What makes Minima unusual is that Ame's personality is believable despite the fantastic storyline. The majority of school-oriented anime and manga feature a hero or heroine who's taunted aggressively by bullies, but few titles offer much about the bad guys beyond the fact that they do what they do because they're evil and bored. Ame's tormentors, on the other hand, allow her to hang around and pretend to include her in the group--but as any outsider can see, she's actually being insulted, used and made to feel like a child for enjoying innocent pastimes like dolls and amusement parks. Girls who had troubled school careers are unfortunately more familiar with this kind of passive-aggressive manipulation than with the outright hostility most manga bullies exhibit.
It's almost a shame to see such a realistic portrayal of school life get pushed aside in favour of a wisecracking stuffed animal (though Ame's school career is revisited in further realistic detail over an incident involving a photo). Nicori's fairly generic as far as cute animal sidekicks go, but the circumstances surrounding him are also unusual for the genre. Manga-ka Sakurai admits to being highly inspired by Pixar's Toy Story, but she definitely works with her own themes. The toys in Minima don't necessarily relay messages about the innocence of childhood: They talk to whomever they choose. As it happens, they simply choose not to on most occasions.
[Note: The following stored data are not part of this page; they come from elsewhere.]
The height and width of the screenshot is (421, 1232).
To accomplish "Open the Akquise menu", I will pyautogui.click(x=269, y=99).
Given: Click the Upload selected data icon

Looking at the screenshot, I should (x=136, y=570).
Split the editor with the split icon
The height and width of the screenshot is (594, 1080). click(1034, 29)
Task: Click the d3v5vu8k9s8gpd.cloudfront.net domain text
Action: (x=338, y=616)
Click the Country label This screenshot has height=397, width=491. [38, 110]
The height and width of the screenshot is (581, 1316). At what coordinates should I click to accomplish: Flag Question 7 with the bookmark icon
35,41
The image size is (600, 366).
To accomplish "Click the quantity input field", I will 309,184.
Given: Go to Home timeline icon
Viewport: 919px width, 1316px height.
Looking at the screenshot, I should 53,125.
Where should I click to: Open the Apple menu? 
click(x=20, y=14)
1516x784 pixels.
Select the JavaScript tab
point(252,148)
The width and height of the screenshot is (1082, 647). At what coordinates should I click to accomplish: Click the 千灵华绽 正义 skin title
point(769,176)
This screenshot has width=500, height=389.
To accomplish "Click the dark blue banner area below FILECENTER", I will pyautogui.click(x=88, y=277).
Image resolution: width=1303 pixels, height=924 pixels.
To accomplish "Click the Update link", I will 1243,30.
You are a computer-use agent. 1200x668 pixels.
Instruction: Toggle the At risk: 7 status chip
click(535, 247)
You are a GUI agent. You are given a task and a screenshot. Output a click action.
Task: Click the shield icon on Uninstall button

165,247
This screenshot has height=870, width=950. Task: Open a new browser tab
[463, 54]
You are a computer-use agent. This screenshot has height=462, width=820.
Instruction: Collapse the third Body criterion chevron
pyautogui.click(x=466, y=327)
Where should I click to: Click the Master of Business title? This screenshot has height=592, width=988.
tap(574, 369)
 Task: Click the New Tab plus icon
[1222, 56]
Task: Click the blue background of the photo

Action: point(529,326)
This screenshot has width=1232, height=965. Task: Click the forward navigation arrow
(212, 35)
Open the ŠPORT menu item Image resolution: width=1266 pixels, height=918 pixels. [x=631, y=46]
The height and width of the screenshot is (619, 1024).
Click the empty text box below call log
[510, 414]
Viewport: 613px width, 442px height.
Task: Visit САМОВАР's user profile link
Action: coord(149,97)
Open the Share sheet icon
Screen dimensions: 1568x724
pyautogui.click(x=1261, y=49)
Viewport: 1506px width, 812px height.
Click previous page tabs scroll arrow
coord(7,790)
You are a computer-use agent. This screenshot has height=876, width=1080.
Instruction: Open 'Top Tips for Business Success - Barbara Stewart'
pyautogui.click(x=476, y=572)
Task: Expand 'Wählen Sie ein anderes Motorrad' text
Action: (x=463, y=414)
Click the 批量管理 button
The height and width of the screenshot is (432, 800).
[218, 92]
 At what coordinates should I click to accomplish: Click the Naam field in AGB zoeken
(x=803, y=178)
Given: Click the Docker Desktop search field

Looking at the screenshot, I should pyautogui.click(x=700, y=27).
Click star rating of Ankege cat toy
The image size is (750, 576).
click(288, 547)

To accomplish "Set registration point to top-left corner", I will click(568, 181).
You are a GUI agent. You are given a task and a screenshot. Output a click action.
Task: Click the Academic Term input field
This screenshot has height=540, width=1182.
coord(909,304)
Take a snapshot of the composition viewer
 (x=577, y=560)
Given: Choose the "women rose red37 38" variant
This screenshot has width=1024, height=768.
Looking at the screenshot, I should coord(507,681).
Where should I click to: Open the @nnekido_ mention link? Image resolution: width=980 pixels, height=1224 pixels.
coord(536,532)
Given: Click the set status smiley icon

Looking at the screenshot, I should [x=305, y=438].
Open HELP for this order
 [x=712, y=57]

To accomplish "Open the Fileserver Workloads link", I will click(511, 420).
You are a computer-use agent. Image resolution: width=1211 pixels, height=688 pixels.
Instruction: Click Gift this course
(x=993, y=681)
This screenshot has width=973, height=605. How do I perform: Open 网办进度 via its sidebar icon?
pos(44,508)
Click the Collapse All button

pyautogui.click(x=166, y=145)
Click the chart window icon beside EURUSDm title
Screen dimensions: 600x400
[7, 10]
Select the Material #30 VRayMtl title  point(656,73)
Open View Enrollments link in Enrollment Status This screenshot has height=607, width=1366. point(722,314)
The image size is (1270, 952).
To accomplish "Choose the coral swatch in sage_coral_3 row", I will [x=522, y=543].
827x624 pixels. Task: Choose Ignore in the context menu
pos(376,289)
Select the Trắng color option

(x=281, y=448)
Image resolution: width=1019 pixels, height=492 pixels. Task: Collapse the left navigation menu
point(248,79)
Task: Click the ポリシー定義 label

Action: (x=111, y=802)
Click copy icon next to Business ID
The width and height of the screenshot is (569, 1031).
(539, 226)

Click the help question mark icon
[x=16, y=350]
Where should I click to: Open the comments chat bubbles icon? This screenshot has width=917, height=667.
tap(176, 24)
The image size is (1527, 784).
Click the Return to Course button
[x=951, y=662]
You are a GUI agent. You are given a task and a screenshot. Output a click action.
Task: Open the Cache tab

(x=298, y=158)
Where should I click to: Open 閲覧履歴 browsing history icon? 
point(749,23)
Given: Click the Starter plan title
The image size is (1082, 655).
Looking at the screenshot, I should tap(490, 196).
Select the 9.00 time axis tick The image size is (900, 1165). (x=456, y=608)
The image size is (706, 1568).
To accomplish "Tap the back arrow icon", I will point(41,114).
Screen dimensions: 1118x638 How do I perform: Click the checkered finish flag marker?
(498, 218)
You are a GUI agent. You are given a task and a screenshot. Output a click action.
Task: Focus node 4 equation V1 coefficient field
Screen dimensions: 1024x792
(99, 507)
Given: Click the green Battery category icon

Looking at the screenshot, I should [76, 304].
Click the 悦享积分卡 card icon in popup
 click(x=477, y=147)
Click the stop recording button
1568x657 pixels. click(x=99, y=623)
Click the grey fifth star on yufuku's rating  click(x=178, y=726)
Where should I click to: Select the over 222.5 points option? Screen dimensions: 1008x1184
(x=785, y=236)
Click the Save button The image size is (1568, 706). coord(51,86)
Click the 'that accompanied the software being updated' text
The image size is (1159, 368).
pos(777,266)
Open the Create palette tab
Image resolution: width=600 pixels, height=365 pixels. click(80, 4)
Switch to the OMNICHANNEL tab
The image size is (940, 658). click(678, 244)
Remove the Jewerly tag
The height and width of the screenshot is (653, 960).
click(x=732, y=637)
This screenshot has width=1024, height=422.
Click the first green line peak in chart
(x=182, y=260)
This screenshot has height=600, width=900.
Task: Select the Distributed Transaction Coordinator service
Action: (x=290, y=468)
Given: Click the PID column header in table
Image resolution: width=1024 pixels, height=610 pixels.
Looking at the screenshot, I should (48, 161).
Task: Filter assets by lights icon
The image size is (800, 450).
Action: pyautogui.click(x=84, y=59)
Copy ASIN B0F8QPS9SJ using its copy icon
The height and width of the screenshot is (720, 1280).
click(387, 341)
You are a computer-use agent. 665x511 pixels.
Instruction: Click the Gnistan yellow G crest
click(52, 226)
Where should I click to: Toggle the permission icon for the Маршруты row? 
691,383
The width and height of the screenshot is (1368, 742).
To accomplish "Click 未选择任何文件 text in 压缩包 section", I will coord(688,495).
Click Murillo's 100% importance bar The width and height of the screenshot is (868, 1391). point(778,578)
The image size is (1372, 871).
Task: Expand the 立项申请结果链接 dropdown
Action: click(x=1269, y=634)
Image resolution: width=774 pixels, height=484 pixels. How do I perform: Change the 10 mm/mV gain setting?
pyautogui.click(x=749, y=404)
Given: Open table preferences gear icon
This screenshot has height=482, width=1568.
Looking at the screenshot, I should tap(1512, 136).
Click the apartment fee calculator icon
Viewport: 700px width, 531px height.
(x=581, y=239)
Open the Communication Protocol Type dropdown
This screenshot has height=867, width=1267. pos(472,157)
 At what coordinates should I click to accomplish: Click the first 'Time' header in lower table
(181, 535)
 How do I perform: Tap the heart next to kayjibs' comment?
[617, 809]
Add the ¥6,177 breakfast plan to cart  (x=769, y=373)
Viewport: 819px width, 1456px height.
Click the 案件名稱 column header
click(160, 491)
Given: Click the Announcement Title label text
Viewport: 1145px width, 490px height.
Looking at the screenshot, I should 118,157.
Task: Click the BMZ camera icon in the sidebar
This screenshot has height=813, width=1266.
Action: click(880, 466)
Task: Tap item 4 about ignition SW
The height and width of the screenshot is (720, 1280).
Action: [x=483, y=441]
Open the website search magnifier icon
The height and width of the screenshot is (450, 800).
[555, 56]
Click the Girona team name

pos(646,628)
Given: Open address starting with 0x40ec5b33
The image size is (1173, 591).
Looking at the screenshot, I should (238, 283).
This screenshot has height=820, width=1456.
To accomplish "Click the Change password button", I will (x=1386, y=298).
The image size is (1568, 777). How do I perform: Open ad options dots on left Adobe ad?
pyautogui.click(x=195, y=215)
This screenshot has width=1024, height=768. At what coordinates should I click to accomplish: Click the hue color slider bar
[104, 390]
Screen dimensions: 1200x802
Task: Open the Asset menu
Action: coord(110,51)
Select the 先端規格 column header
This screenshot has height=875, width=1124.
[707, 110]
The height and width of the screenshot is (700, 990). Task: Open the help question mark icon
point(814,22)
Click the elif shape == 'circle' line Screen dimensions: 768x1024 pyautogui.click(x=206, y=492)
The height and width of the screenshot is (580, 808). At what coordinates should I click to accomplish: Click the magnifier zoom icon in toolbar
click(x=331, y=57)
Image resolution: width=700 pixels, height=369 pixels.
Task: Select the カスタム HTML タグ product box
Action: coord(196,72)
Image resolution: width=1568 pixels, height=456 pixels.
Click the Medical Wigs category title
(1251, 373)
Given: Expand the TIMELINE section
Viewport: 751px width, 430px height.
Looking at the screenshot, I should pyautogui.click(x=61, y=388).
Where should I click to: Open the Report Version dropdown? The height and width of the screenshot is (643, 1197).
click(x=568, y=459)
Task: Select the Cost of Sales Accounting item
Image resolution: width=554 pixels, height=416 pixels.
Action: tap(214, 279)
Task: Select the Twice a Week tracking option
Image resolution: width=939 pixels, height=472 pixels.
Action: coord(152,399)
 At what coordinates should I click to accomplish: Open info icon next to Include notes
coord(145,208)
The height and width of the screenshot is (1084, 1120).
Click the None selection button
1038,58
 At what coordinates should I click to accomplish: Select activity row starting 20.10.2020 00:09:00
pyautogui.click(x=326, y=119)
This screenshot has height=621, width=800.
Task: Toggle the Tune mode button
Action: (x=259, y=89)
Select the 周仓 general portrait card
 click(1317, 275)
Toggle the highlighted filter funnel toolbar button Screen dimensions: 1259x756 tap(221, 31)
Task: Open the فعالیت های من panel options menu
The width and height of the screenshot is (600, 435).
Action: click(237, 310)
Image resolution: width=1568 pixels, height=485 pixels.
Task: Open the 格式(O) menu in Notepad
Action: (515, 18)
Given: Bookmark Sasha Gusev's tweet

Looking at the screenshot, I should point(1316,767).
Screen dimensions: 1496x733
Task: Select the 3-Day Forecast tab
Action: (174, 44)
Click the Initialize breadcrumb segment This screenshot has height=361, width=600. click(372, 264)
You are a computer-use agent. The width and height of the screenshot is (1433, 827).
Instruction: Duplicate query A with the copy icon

Nicori is different simply because he has a desire to see the world and interact with humans, whereas his fluffy friends are more interested in sleeping for days at a time. When Ame's life is threatened by thugs (yes, you read that correctly), he's forced to choose between fame and friendship.
Minima's concept is a little crusty around the edges, but its presentation makes up for it. If you're in a bit of a dark mood but you're somehow craving a story about talking stuffed animals, this is the one to pick up. Volume one retails for $10.95.